● Selected excerpt:
▽
The clinical evidence:
A 2015 meta-analysis by Lan et al. in Journal of Ethnopharmacology pooled 14 randomized controlled trials (N = 1,068 patients) comparing berberine to placebo or metformin in type 2 diabetes. Results:
- Berberine reduced fasting glucose by 20.7 mg/dL (1.15 mmol/L) vs placebo
- Berberine reduced HbA1c by 0.71% vs placebo
- Berberine reduced fasting glucose by 5.4 mg/dL less than metformin (not statistically significant in most individual trials)
- Berberine reduced total cholesterol by 18 mg/dL and LDL by 9.6 mg/dL, effects metformin doesn't provide
The mechanism is strikingly similar to metformin. Berberine activates AMPK through the same pathway, reduces hepatic glucose production, and improves insulin sensitivity. A 2008 study by Yin et al. in Metabolism showed berberine's AMPK activation is about 60% as strong as metformin's at equivalent molar concentrations.
The dosing problem:
Effective berberine doses in clinical trials are 1,500 mg per day, split into three 500 mg doses with meals. Berberine has poor bioavailability (less than 5% absorbed), so high doses are needed to achieve therapeutic blood levels.
At 1,500 mg/day, berberine causes GI side effects in 20-35% of users: diarrhea, cramping, constipation, and nausea. The side effect profile is nearly identical to metformin because both compounds alter gut microbiome composition and reduce intestinal glucose absorption.
△
● Your tasks:
a. Answer these questions about the berberine text, one per line, marked as the questions are:
(i) How many randomized controlled trials did the 2015 meta-analysis pool?
(ii) What share of berberine does the text say is absorbed?
(iii) At 1,500 mg/day, what percentage of users get GI side effects from berberine?
b. Translate this sentence from the berberine text into Spanish: "Berberine has poor bioavailability (less than 5% absorbed), so high doses are needed to achieve therapeutic blood levels."
c. Rewrite the passage of the berberine text that begins at the words "- Berberine reduced total" and stops after "equivalent molar concentrations.", substituting "liver glucose output" for "hepatic glucose production".

● Record set:
▽
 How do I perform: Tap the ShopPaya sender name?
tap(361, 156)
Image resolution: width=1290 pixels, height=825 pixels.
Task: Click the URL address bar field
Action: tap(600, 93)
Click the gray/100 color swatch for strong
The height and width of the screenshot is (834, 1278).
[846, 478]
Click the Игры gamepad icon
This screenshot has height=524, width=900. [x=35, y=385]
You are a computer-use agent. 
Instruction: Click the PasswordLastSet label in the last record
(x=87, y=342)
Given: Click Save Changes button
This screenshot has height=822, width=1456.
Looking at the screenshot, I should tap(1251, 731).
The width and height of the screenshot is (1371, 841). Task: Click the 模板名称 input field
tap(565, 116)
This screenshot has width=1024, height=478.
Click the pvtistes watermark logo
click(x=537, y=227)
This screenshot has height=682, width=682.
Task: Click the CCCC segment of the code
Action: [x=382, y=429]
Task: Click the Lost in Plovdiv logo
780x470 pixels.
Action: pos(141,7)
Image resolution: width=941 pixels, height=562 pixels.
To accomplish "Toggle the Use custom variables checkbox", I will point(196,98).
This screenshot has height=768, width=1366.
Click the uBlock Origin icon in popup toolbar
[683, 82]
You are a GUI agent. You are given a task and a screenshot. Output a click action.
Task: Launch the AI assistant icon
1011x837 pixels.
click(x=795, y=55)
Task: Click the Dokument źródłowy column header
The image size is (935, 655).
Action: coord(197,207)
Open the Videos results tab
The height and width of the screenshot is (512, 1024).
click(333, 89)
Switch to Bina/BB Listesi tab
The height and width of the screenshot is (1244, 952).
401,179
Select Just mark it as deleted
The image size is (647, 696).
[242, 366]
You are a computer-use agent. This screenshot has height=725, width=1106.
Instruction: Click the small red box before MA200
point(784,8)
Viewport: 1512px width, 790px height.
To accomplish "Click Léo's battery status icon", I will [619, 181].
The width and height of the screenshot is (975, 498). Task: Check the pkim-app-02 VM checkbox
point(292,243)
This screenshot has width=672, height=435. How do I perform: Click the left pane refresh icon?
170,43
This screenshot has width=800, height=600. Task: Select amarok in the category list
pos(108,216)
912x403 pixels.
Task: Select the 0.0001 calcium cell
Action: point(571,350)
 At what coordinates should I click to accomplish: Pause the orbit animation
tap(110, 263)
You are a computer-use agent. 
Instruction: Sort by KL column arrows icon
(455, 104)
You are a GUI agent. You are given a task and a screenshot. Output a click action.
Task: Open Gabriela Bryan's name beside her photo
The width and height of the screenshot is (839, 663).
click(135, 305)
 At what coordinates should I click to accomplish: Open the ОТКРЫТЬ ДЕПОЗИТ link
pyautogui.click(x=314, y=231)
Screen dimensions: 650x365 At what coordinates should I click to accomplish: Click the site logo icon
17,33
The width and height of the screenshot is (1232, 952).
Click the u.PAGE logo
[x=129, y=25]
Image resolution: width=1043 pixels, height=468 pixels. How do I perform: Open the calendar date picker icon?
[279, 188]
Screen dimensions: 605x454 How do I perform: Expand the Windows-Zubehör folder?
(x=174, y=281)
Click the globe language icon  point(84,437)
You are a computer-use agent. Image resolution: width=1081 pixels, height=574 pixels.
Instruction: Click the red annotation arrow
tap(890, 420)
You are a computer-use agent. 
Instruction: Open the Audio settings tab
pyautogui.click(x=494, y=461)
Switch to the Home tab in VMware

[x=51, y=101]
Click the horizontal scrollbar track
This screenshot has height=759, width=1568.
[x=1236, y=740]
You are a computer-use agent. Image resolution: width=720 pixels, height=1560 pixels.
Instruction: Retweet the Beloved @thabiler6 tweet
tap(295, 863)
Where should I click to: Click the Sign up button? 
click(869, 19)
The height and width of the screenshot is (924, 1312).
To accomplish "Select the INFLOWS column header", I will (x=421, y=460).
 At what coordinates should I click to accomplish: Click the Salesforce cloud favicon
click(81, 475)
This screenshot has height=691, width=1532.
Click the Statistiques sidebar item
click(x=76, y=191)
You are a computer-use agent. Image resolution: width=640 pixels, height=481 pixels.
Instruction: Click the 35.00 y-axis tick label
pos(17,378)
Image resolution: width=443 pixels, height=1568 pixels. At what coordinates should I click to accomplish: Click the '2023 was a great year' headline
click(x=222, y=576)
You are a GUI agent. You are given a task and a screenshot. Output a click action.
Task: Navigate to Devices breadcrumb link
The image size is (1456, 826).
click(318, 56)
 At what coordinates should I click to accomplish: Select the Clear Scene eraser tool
△
● Task-by-task outputs:
a.
(i) 14
(ii) Less than 5%
(iii) 20-35%

b. La berberina tiene una biodisponibilidad baja (se absorbe menos del 5 %), por lo que se necesitan dosis altas para alcanzar niveles terapéuticos en sangre.

c.
- Berberine reduced total cholesterol by 18 mg/dL and LDL by 9.6 mg/dL, effects metformin doesn't provide
The mechanism is strikingly similar to metformin. Berberine activates AMPK through the same pathway, reduces liver glucose output, and improves insulin sensitivity. A 2008 study by Yin et al. in Metabolism showed berberine's AMPK activation is about 60% as strong as metformin's at equivalent molar concentrations.